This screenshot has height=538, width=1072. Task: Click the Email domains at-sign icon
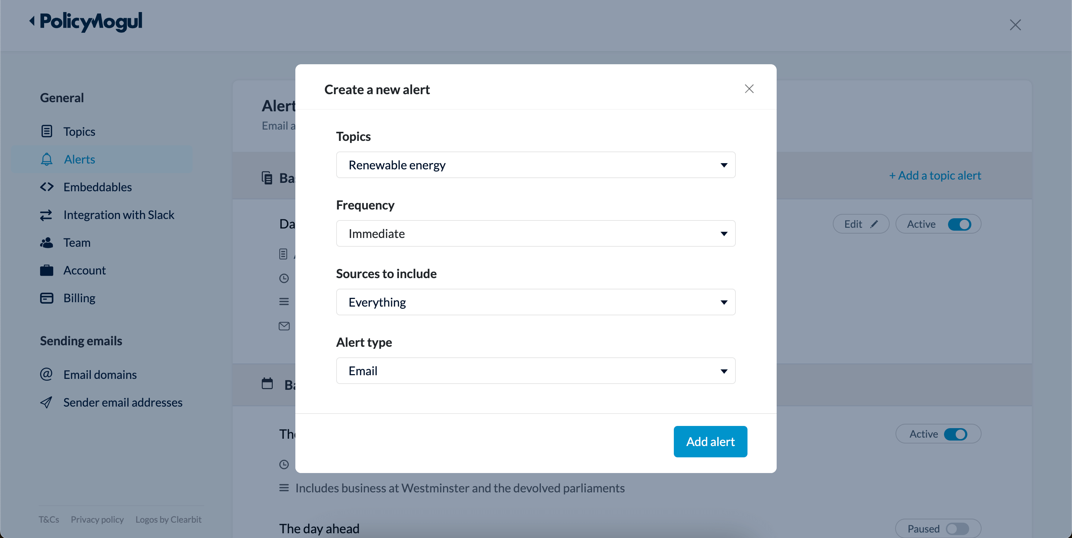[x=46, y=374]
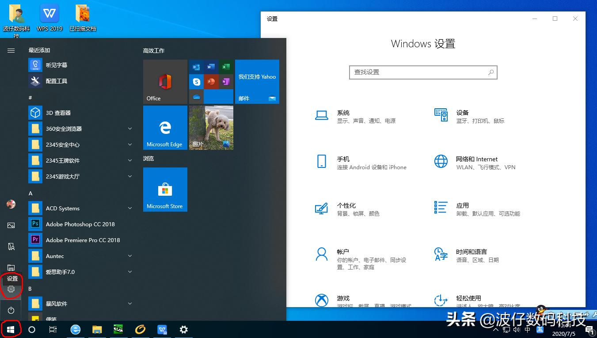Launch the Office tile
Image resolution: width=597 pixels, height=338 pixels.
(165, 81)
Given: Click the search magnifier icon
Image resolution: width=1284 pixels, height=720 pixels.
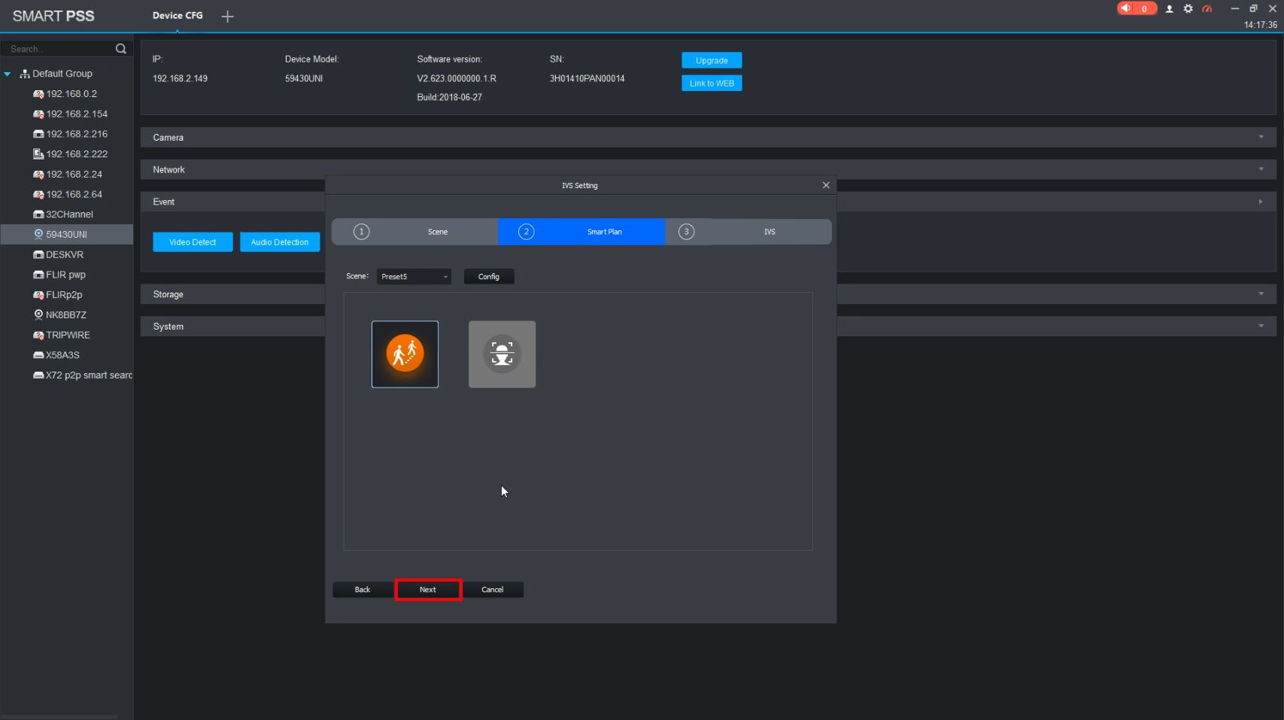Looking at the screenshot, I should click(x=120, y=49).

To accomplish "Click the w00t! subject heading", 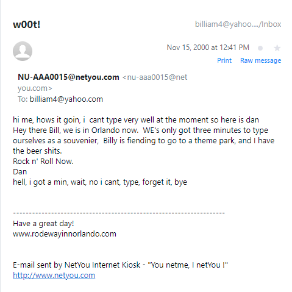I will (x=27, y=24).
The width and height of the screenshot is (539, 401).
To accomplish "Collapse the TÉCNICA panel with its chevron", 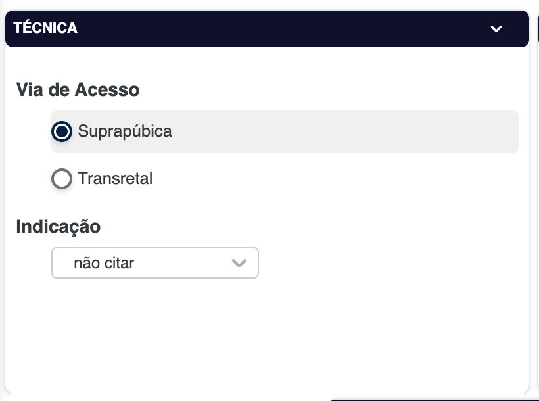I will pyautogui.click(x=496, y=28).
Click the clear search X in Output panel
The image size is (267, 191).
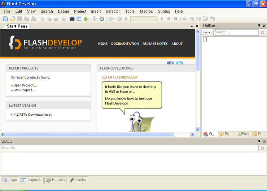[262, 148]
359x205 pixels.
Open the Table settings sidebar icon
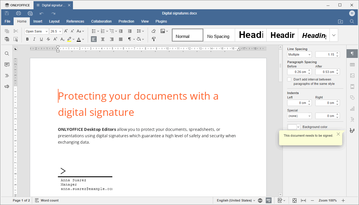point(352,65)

--*--

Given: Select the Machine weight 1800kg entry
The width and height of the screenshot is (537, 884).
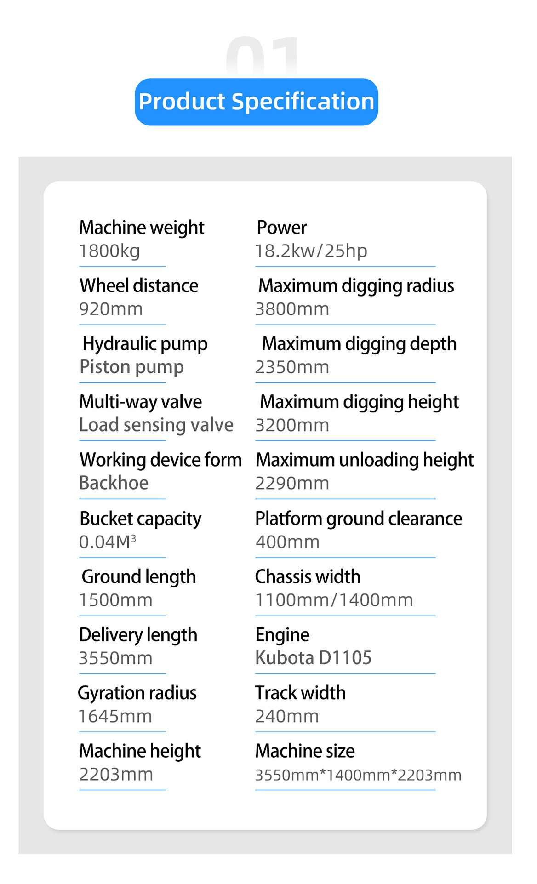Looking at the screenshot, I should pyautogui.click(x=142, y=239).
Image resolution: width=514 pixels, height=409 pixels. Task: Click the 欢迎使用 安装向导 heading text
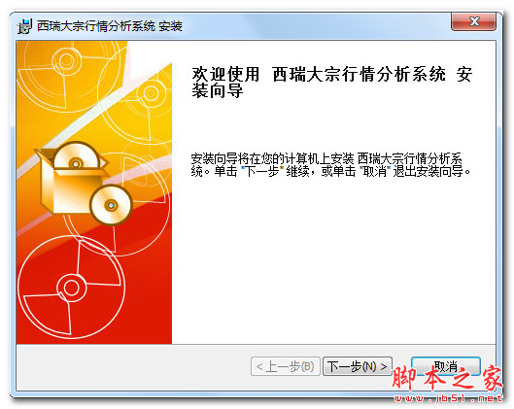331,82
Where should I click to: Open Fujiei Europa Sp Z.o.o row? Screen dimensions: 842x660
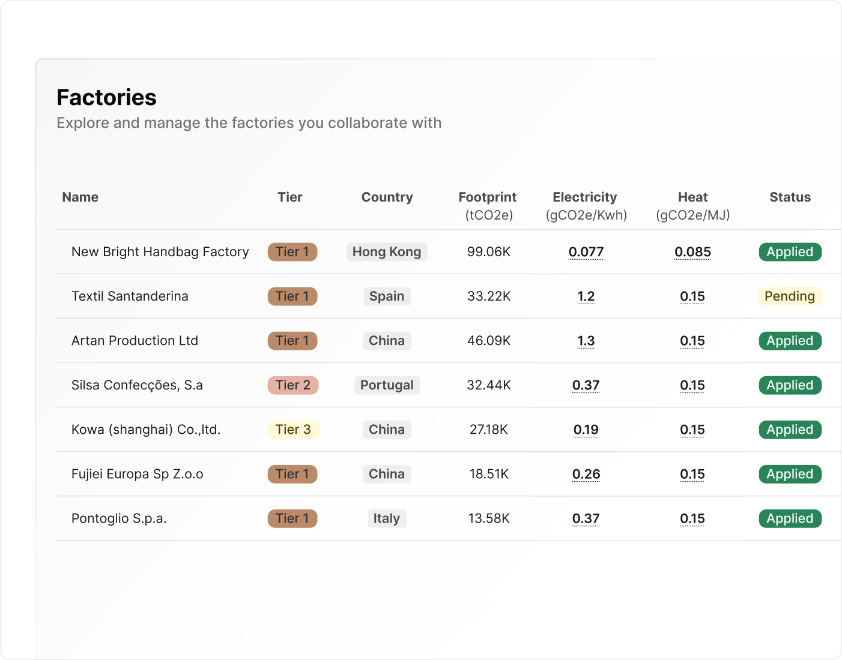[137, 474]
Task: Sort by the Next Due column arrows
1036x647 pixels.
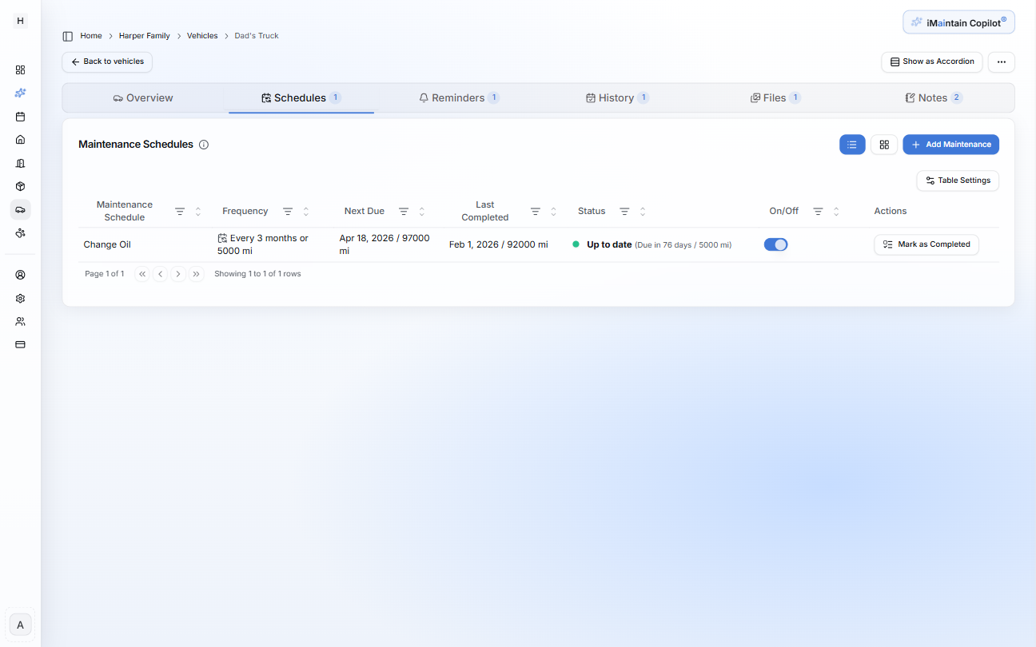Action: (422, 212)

--*--

Assignment: Could you return all lines from the records that include the word "Given"?

Solution to this task:
Given: Click the search magnifier icon
Given: Select the Machine weight 1800kg entry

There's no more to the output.